Sunday, March 5, 2017

March 5, 1901 -- Tribune Endorses Crear Library's Grant Park Location

March 5, 1901 – In 1889 John Chippewa Crerar, a wealthy Chicago industrialist died and left approximately 2.6 million dollars to fund a library in the city. In 1894 that library was legally incorporated and by 1901 the board of directors had hatched a plan to erect a building for the library in Grant Park at the foot of Washington Street.  On this date in 1901 the Chicago Daily Tribune endorsed the plan in an editorial, stating, “If built as planned the structure will be one of which the city will be proud.  It will be an ornament to the lake front, against which the property-owners cannot make a reasonable objection.”  The only possible drawback to the plan, according to the paper, was “the smoke nuisance form the adjacent railroad tracks.”  The editorial concluded, though, that “if the smoke nuisance were always to be considered there would be no building at all in Chicago.”  There followed a long dispute over erecting the building in Grant Park, followed by a lengthy delay caused by the first world war.  Groundbreaking did not take place for the Holabird and Roche desgined building until 1919 when it was begun on the northwest corner of Michigan Avenue and Randolph Street.  It was torn down in the early 1980’s and the collection moved to the University of Chicago.

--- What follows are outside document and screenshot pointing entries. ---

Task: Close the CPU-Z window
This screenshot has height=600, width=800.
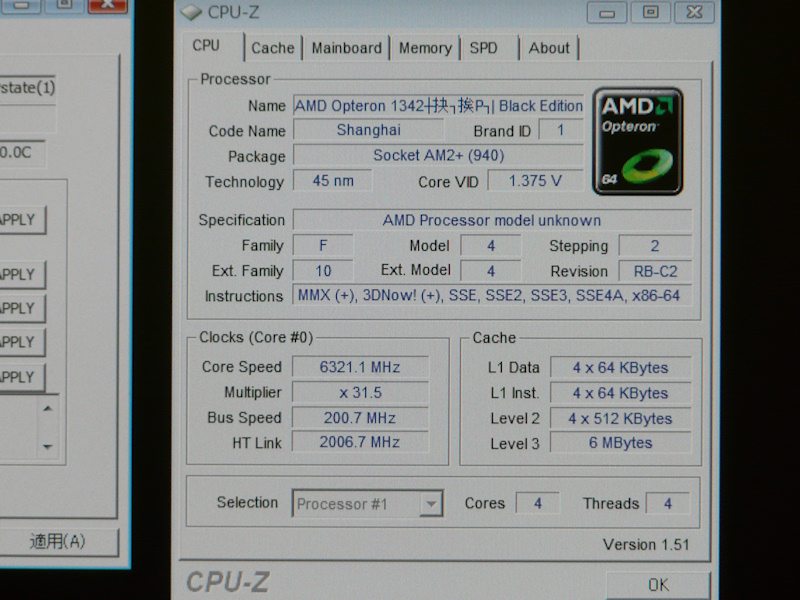Action: coord(694,12)
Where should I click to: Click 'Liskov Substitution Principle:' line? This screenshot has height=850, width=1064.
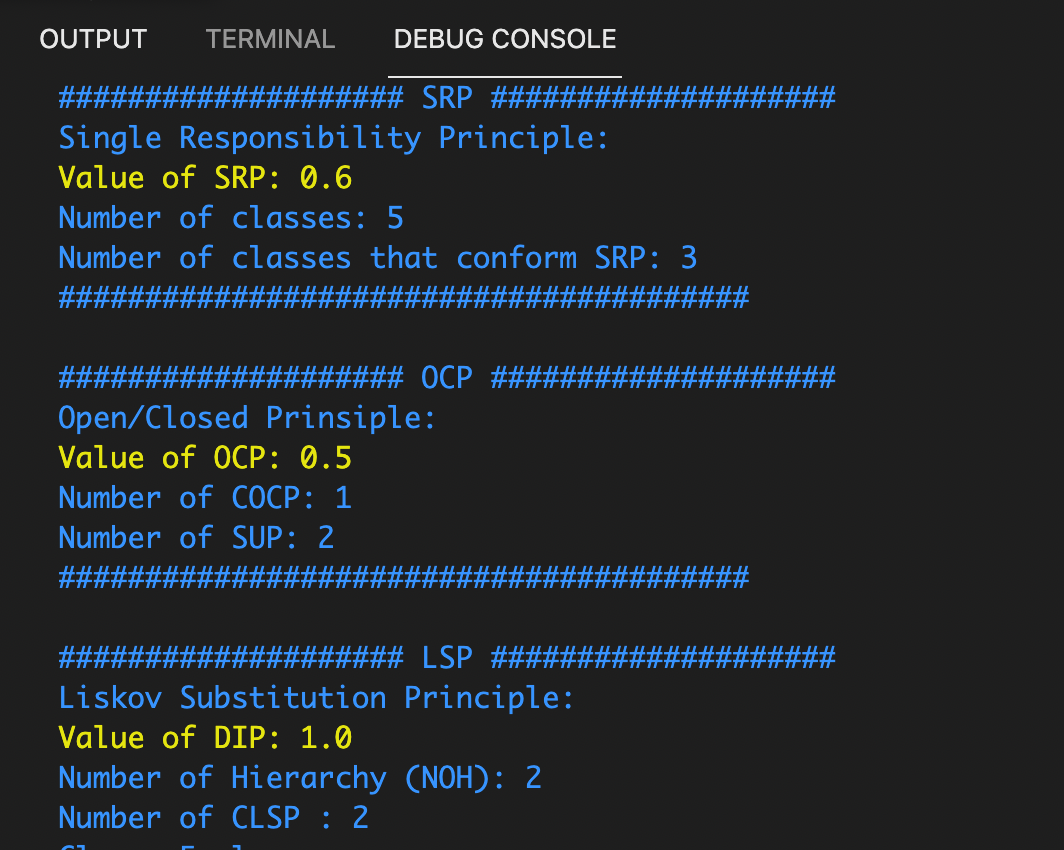click(316, 699)
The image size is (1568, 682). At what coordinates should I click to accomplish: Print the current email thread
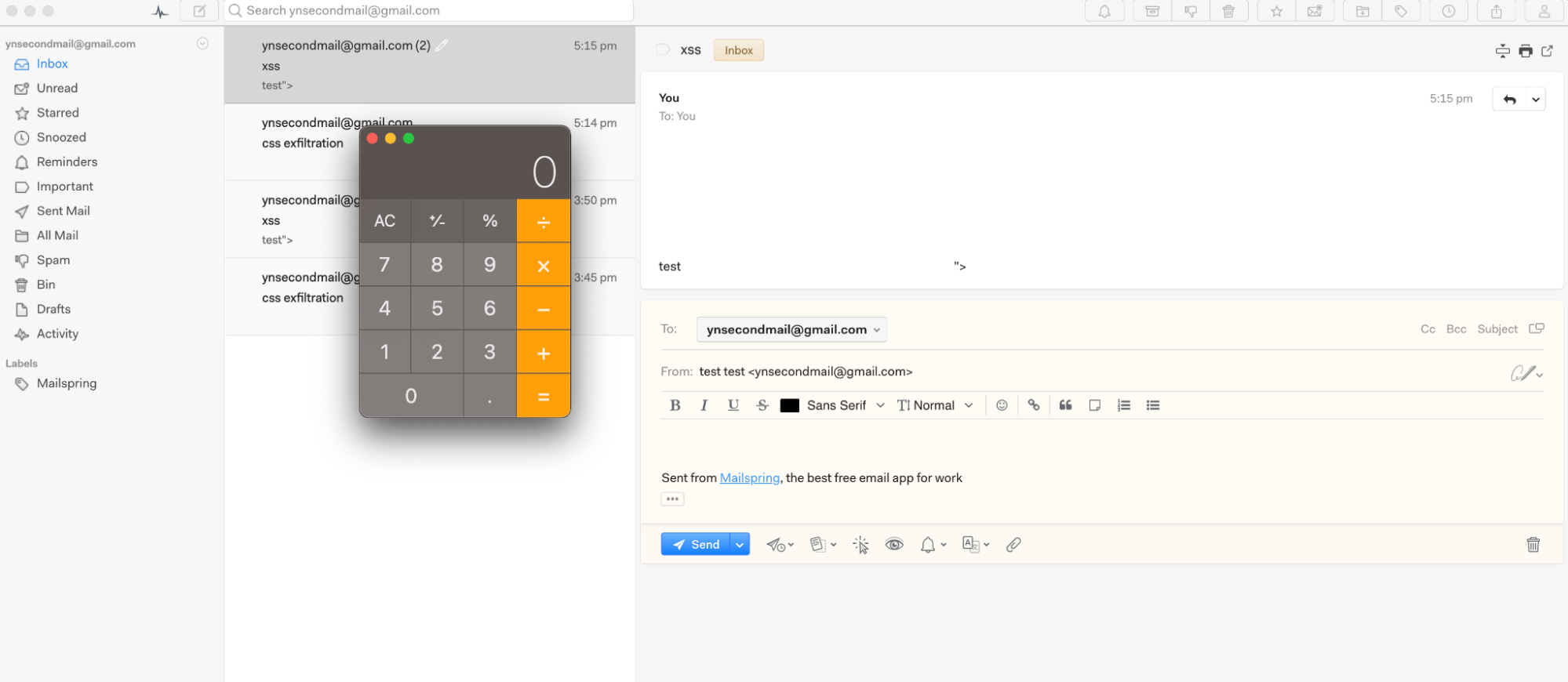(x=1526, y=51)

March 5, 1862 -- The Chicago Daily Tribune editorializes about the nearly intolerable condition of the Chicago River, observing that "A walk across Rush street, Madison street or Polk street bridges will work conviction of the trouble upon the happy possessor of the obtusest of noses." The paper finds that between Fullerton and Chicago Avenues over 4,000 head of cattle are being "stall-fattened," and that "The entire drainage of these sheds . . . pours directly into the river." In the three miles from Bridgeport to Madison Street the paper found "no less than seventeen packing houses . . . the aggregate number of animals slaughtered on or near the river's banks whose blood swells the crimson tide, is not less than five thousand per day." In conclusion, the editorial states, "There have been, since October last, poured into the river the blood and entrails of more than eighty thousand head of fat cattle and of four hundred thousand hogs, besides the sewage and the winter's refuse of a hundred and twenty thousand well fed people. Let us not wonder, when this conduit of corruption is leaking out its contents into the lake, that when the wind is right, the water is abominable. Rather let us account it a mercy that it is no worse."